CSS - Consistency
September 20th, 2007 Posted in Web DesignEvery product is different; some drinks are fizzier than others. This is because there is no right answer and it comes down to what the manufacturer thinks is best. And browsers are no exception.
Cascading Style Sheets (CSS) simplifies web development in an arbitrary number of ways by reducing complexity and improving semantic structure, but the one thing that really!, really! bugs me about CSS is how some browsers have different and sometimes strange defaults.
This can cause problems down the line for developers, so the best way to get round this is to zero the defaults. Yahoo developer have a very good solution for this called the “reset.css”
/*
Copyright (c) 2007, Yahoo! Inc.

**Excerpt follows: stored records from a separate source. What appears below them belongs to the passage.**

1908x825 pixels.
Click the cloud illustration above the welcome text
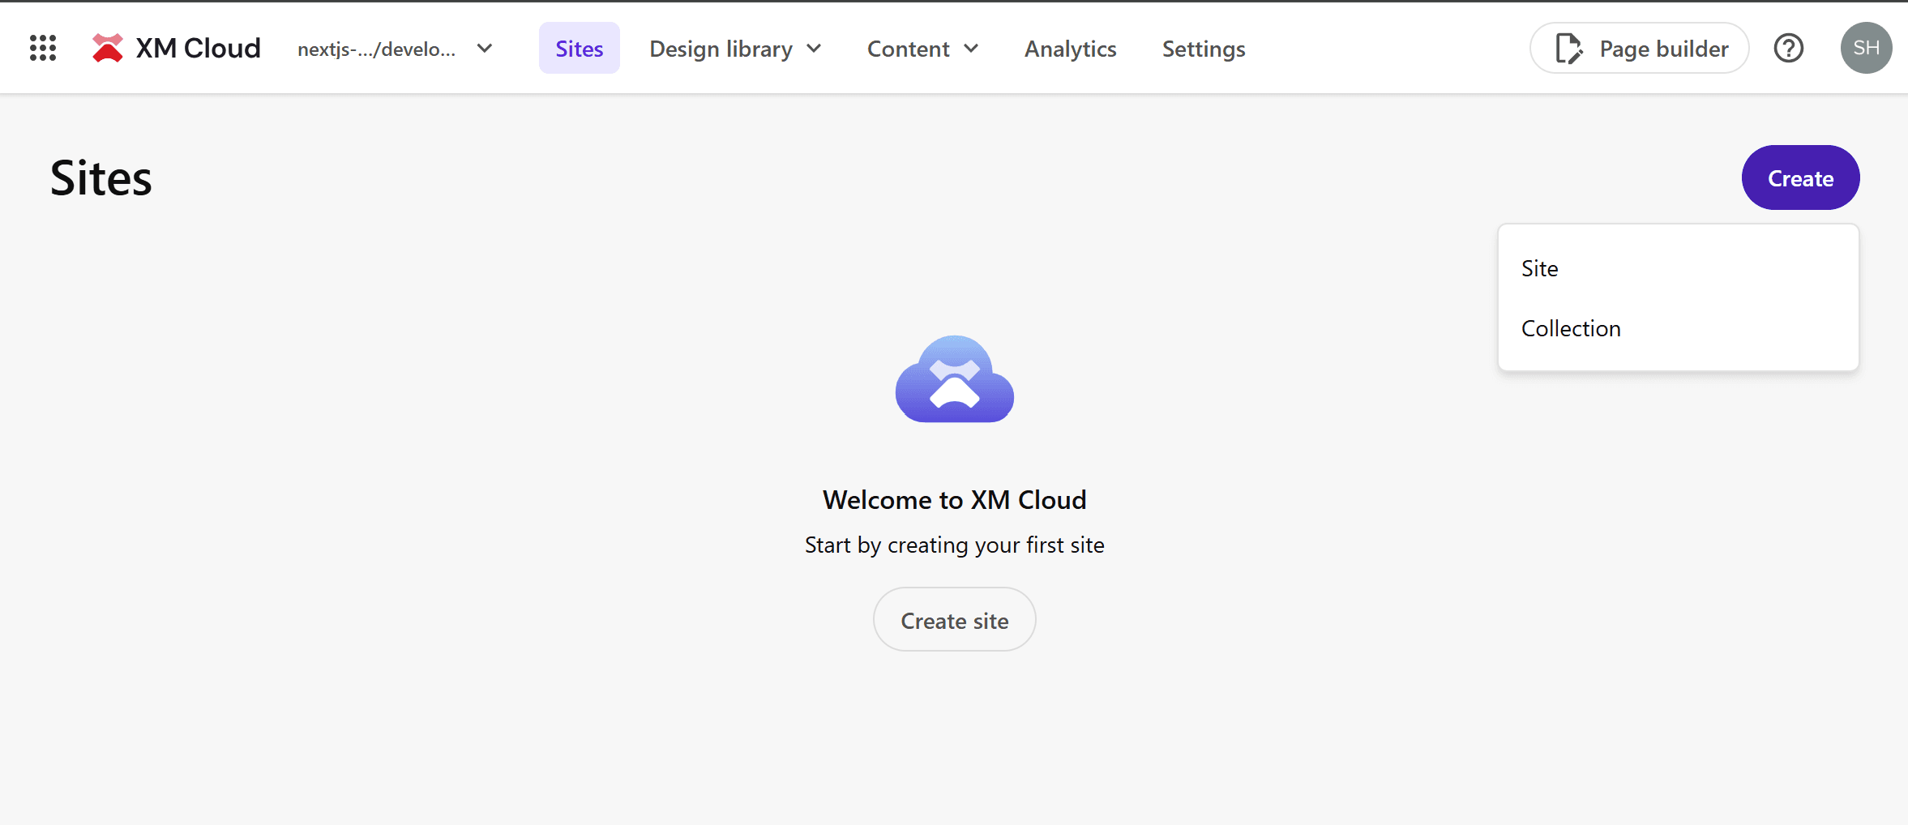pos(954,379)
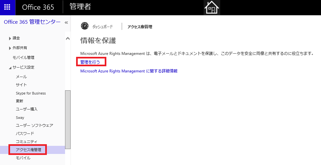
Task: Expand the 外部共有 tree section
Action: click(10, 48)
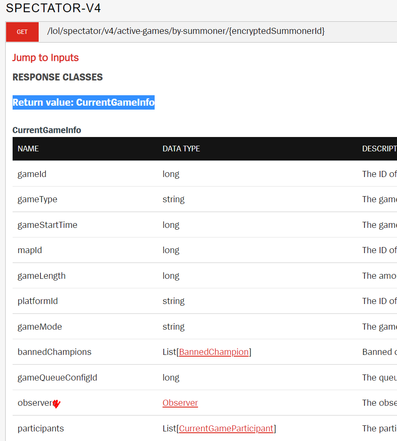Click the participants field name
397x441 pixels.
coord(40,428)
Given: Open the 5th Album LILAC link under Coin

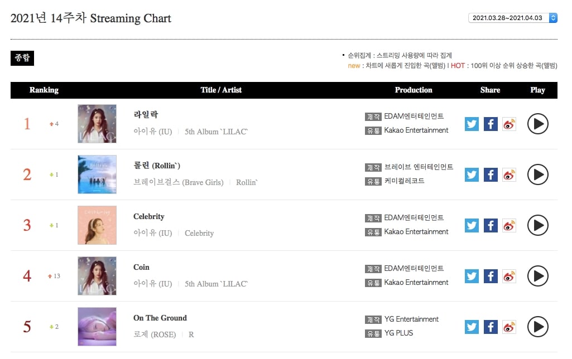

All rights reserved.
Code licensed under the BSD License:
http://developer.yahoo.net/yui/license.txt
version: 2.3.1
*/
body {color:#000;background:#FFF;}
body,div,dl,dt,dd,ul,ol,li,h1,h2,h3,h4,h5,h6,pre,code,form,fieldset,legend,input,textarea,p,blockquote,th,td{margin:0;padding:0;}
table{border-collapse:collapse;border-spacing:0;}
fieldset,img{border:0;}
address,caption,cite,code,dfn,em,strong,th,var{font-style:normal;font-weight:normal;}
li {list-style:none;}
caption,th {text-align:left;}
h1,h2,h3,h4,h5,h6{font-size:100%;font-weight:normal;}
q:before,q:after{content:”;}
abbr,acronym {border:0;font-variant:normal;}
sup,sub {line-height:-1px;vertical-align: text-top;}
sub {vertical-align:text-bottom;}
input, textarea, select{font-family:inherit;font-size:inherit;font-weight:inherit;}
It would be nice to have someway of saying to the browser “Hey! I want to set everything to 0″. It worries me that Microsoft might realize this and we’ll end up with some obscure Internet Explorer conditional comment to do it…
*shudders* Standards are becoming more and more important and I’m pretty sure Microsoft won’t walk down that kind of road again, but hey! you never know.